A guy who spends longer scrolling his phone or watching TV than being with you is really not bothered and not a catch.

FrauPaige · 26/10/2025 05:14

Beautifulbouquet · 26/10/2025 00:34

There's a world of normality that resides between once a week and clearing his calender "every day".

There's approximately 24 hours a week he isn't sleeping, working or seeing his kids...and he spends about ten per cent with the OP.

A guy who spends longer scrolling his phone or watching TV than being with you is really not bothered and not a catch.

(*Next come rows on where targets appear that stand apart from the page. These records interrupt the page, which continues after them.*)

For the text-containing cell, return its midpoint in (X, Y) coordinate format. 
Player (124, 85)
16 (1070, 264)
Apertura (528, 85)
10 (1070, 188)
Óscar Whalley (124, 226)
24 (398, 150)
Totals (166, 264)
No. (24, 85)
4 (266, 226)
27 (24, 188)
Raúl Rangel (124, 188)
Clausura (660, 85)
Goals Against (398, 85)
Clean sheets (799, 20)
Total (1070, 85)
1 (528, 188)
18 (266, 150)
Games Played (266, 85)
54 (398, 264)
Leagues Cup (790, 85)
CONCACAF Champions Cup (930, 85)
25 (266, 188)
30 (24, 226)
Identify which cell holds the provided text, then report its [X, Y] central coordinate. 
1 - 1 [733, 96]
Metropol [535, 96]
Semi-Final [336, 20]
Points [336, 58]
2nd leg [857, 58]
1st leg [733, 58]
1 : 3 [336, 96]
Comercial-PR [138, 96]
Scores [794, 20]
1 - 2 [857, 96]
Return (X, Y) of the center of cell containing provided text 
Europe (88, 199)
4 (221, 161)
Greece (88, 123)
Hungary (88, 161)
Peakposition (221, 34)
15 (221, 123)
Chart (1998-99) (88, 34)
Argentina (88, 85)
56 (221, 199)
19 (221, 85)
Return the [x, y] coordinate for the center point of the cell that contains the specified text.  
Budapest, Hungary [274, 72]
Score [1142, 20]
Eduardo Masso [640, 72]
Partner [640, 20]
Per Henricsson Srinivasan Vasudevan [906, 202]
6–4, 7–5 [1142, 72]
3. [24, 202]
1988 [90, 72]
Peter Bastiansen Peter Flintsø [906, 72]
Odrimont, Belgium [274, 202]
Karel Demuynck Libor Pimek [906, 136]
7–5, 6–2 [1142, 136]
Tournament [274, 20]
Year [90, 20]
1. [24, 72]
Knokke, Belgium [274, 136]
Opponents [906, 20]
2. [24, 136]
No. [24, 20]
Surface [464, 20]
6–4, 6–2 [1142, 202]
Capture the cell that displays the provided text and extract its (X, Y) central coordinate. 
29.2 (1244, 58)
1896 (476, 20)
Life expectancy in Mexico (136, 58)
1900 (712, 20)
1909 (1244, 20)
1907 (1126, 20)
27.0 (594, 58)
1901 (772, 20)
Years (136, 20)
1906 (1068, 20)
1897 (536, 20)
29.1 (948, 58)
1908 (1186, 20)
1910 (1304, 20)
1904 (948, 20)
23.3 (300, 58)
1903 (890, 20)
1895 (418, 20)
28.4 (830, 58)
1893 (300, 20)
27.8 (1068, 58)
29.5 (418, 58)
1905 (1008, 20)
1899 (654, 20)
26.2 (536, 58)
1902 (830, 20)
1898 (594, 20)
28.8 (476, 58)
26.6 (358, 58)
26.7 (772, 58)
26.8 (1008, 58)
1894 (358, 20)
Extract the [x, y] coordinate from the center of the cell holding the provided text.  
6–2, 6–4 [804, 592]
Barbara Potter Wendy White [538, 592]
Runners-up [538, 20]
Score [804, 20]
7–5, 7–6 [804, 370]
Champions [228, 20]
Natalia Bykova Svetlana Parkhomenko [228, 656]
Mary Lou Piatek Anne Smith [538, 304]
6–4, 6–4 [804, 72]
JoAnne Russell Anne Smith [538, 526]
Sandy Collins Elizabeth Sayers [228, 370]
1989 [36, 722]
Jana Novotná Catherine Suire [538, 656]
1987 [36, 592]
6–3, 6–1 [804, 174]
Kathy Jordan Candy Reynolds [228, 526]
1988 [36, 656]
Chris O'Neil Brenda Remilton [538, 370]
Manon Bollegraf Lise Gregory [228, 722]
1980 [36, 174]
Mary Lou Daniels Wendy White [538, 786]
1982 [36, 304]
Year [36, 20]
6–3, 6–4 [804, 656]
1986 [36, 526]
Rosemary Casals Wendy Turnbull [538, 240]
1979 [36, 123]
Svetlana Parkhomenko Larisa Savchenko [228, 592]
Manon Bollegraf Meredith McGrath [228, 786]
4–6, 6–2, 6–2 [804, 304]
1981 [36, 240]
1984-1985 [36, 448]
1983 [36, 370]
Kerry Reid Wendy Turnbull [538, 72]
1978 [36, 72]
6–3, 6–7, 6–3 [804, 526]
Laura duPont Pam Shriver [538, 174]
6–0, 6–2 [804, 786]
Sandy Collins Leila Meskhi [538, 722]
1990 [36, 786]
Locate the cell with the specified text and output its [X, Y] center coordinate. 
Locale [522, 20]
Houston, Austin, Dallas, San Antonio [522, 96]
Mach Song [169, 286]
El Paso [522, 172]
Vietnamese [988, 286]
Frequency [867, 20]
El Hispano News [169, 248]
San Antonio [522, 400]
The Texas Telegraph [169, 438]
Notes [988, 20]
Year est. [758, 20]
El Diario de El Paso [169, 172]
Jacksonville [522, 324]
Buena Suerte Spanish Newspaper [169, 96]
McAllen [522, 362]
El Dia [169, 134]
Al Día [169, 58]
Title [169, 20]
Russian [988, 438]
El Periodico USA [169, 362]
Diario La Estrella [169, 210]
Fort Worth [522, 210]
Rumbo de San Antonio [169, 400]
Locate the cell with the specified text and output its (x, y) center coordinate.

I suppose it depends on what sort of man you are dating. Not all men watch TV and sit scrolling endlessly on their phones.

Some have child related commitments, caring commitments, voluntary and charitable commitments, classes in the evening for retraining/professional development, odd shifts at work, time consuming hobbies, long term interests, deep friendships, frequent interaction with family - the list is literally endless.

All of those things apply to many of us as well, so many women won't have time to date more than once a week.

It all depends on who you are, and who you are dating.